577. Don’t Be Short

“A few years ago,” Stan began, “a friend and I were in a golf tournament at the golf club I was a part of at the time.  It was a two-person team event.”

“Good time?” I asked.

“It was great,” Stan replied.  “We had a lot of fun, but it didn’t end as we had hoped.”

Continuing, he said, “It was the last day of the three-day tournament.  We were doing well.  All we needed to do in order to win the whole tournament was for me to sink a putt on the last hole.  Do that and the trophy would be ours!”

“What happened?”

“I lined up the putt.  It was about six feet.  My partner said, ‘Don’t be short.’  I struck the ball.  It was going right towards the hole, but stopped about one inch short.  We lost.”

“Heartbreak!” I responded.

“For a little while,” Stan said.  “No permanent damage.  It was just a golf tournament.”

Continuing, he added, “It was nothing like the coming up short the writer of the letter to the Hebrews wrote about.”

“What’s that?” I asked.

“Coming up short of entering into God’s rest,” Stan replied.

“How could that happen?” I responded.

“Unbelief,” Stan said.  “That’s what is written in the letter to the Hebrews.  The writer warns the readers, including me, that it comes from unbelief.  Failure to sink the putt of belief, if you will!”

“Putt of belief?” I responded.

“Yes,” Stan said, “my belief is to be just that, belief.  No half-belief.  No part-time belief.  No coming up short.  Nothing less than full belief in every area of my being so I don’t fall short of God’s rest in all that He has for me on both sides of eternity.”

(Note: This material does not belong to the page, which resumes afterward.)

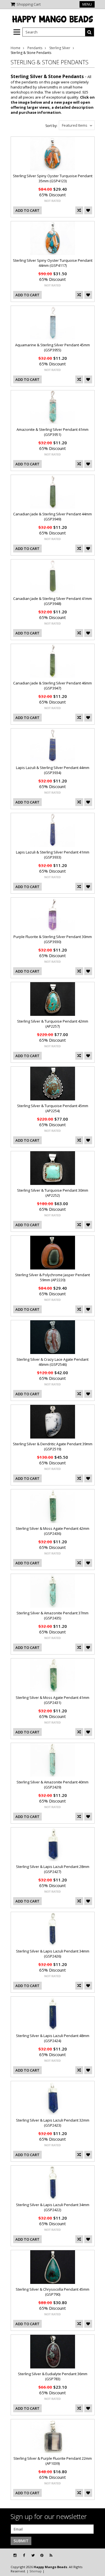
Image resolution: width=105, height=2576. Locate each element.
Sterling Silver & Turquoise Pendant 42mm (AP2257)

Therefore, let us fear lest, while a promise remains of entering into His rest, any one of you should seem to have come short of it.  Hebrews 4:1.

Immediately the boy’s father cried out and began saying, “I do believe; help my unbelief. Mark 9:24.

Prayer:  Thank you, Father, for all you have for me in spending eternity with you when it’s time.  Thank you, too, for all you have for me on this side of eternity while I wait for the train.   Because of what you have said in your word, I know that my coming up short of what you have for me is always the result of my unbelief.  I confess that too often my belief is less than you intend.  Please forgive me.  I believe; please help my unbelief so I will be who you intend, doing what you intend, in every aspect of my being.  May my rest be completely in you.  Thank you I can and do bring these prayers before you in the name of Jesus.  Amen.

Think on this:  Where are you on the scale of belief?  Are you where you want to be?  Are you where you think God wants you to be?  Why or why not?  Admitting unbelief may be the first step towards greater belief.   Who said, “I believe; help my unbelief” and why did he say it?  Can you relate to that?  What does unconditional belief look like?  Is it possible to get to that point?